Sleeping-partner, subs. phr. (Grose).—1. 'A partner in a trade, or shop, who lends his name and money, for which he receives a share of the profit, without doing any part of the business.'

2. (common).—A bed-fellow.


Sleepy, adj. and adv. (old).—Much worn; threadbare: e.g., a sleepy pear = a pear beginning to decay; a sleepless-hat = shabby headgear 'with nap worn off' (Grose). See Golgotha.


Sleepy-head, subs. phr. (common).—A dullard.


Sleepy Queens (The), subs. phr. (military).—The Queen's Royal Regiment, late the 2nd Foot.


Sleepy-seed, subs. phr. (nursery).—In pl. = The mucous secretion about the eyelids during sleep: cf. Sand-man.


Sleeve. Here occur one or two Phrases and Colloquialisms: To hang on (or upon) a sleeve = to be dependent; to laugh in one's sleeves = to deride or exult in secret (B. E.); to wear one's heart upon one's sleeve = to make no mystery, to be artless; in (or up) one's sleeve = hidden, in reserve, ready for use; to pin to one's sleeve = to flaunt; to hang on another's sleeve = to accept another's authority.

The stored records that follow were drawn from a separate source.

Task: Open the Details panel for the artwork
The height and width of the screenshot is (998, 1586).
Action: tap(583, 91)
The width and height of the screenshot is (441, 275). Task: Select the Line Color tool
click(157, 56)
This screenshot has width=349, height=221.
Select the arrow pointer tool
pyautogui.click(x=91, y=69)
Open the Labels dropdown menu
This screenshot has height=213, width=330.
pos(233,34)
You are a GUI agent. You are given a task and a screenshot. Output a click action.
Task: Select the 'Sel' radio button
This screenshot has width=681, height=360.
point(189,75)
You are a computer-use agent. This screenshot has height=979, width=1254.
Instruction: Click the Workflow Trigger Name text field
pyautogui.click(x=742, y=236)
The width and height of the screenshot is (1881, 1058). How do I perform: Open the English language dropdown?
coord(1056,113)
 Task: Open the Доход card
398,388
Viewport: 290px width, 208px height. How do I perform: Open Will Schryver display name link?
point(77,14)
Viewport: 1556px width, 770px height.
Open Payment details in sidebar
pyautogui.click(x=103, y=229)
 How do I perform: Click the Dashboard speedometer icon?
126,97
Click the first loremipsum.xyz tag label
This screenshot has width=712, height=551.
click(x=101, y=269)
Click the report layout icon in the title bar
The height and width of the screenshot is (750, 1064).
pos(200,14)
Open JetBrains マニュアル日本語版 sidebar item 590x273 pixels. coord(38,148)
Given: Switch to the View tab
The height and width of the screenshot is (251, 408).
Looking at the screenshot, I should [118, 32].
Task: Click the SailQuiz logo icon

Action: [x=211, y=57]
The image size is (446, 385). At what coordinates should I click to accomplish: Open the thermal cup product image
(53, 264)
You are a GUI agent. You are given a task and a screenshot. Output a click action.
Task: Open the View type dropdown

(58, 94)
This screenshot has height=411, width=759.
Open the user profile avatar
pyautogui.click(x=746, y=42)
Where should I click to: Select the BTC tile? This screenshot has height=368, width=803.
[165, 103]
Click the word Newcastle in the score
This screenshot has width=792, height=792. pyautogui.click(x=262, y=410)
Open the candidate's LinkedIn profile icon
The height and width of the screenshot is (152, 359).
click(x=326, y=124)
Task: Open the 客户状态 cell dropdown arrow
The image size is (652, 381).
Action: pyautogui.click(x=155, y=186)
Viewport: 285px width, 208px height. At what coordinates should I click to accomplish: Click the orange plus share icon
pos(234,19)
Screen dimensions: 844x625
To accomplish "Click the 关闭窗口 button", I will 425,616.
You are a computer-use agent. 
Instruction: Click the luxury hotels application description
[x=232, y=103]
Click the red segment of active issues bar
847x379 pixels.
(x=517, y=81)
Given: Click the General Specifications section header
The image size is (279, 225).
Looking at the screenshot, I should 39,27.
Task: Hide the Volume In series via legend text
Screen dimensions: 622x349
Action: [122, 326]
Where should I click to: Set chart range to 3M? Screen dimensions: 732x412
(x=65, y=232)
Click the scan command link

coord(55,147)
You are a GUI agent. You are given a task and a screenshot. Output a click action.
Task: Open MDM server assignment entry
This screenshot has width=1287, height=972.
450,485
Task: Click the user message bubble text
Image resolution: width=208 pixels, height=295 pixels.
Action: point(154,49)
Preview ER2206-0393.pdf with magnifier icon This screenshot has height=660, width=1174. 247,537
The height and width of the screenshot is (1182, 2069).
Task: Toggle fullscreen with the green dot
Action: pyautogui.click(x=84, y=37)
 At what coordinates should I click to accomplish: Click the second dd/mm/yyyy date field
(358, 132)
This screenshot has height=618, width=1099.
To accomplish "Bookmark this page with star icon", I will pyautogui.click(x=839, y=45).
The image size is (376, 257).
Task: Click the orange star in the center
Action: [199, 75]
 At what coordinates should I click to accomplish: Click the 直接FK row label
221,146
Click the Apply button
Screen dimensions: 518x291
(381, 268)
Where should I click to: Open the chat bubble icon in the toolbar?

1546. Heywood, Proverbs. To laugh in my sleeve.

1580. Lyly, Euphues [Oliphant, New Eng., i. 607. Among the verbs are match (marry), pin a man to her sleeve].

1589. Puttenham, Art of Eng. Poesy, 251. The better to winne his purposes . . . to have a iourney or sicknesse in his sleeve, thereby to shake off other importunities of greater consequence.

d. 1600. Hooker, Eccles. Polity [Ency. Dict.]. It is not . . . to ask why we should hang our judgment upon the Church's sleeve.

1602. Shakspeare, Othello, i. 1. I will wear my heart upon my sleeve for daws to peck at.

1713. Arbuthnot, Hist. John Bull. John laughed heartily in his sleeve at the pride of the esquire.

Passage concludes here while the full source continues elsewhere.